- **PÁGINA**

+ + +

EL PAíS › SI EL DOMINGO PIERDE MENEM

¿Se acaba el menemismo?

Jose Nun *.
Después del 18
Hay que distinguir entre Menem y el menemismo. En cuanto a Menem, creo que una derrota aplastante en el ballottage lo sacaría de la escena política aunque probablemente no ocurriría lo mismo si la diferencia a favor de Kirchner resultase pequeña (aparte de las impugnaciones que esto podría provocar). Por eso, para que Menem se vaya, importa tanto promover ahora un voto positivo en favor de su adversario. Y esto con todas las justificadas reservas que se quiera: lo fundamental es que comience a redefinirse un nuevo espacio público donde la lucha limpia sea posible, por más que uno no esté en condiciones de sentar sus términos tal como le gustaría.
Diferente es el caso del menemismo, que seguramente no desaparecerá en el corto plazo. Y ello tanto porque controla varias situaciones provinciales, posee votos propios en el Congreso y tiene poder en ámbitos tan decisivos como el judicial como porque participa de un denso entramado de negocios, prebendas y corruptelas que está lejos todavía de su punto de desarticulación. Pero hay otro factor igualmente importante: desde los años noventa, se instaló en el país un estilo menemista de hacer política, al cual no resultan por cierto ajenos Duhalde ni aun el mismo Kirchner (para no mencionar a varios de los prohombres del radicalismo). Éste es el estilo que hay que desterrar porque está en la raíz de la profunda crisis institucional que vivimos y que no se solucionará con un cambio de gobierno.

+ + +

- **OBJETIVOS**
a) Según la columna, ¿qué resultado en el ballottage sacaría a Menem de la escena política?
b) Modifica el fragmento de la columna que empieza con "Diferente es el" y termina con "cambio de gobierno.", poniendo "mediano plazo" en lugar de "corto plazo".

- **DATOS PROPORCIONADOS**
+ + +

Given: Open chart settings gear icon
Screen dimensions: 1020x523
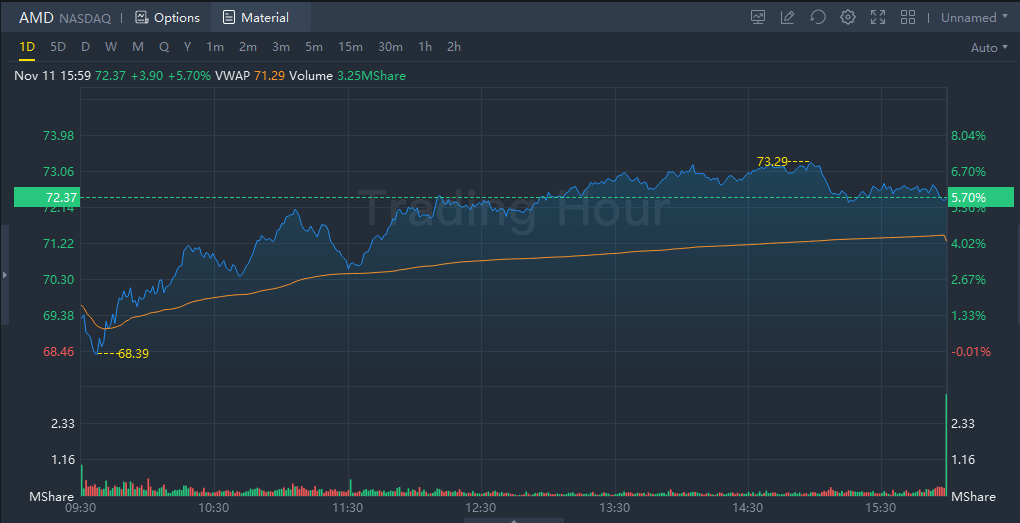Looking at the screenshot, I should point(848,17).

+ + +

- **RESPUESTAS**
a) Una derrota aplastante.

b)
Diferente es el caso del menemismo, que seguramente no desaparecerá en el mediano plazo. Y ello tanto porque controla varias situaciones provinciales, posee votos propios en el Congreso y tiene poder en ámbitos tan decisivos como el judicial como porque participa de un denso entramado de negocios, prebendas y corruptelas que está lejos todavía de su punto de desarticulación. Pero hay otro factor igualmente importante: desde los años noventa, se instaló en el país un estilo menemista de hacer política, al cual no resultan por cierto ajenos Duhalde ni aun el mismo Kirchner (para no mencionar a varios de los prohombres del radicalismo). Éste es el estilo que hay que desterrar porque está en la raíz de la profunda crisis institucional que vivimos y que no se solucionará con un cambio de gobierno.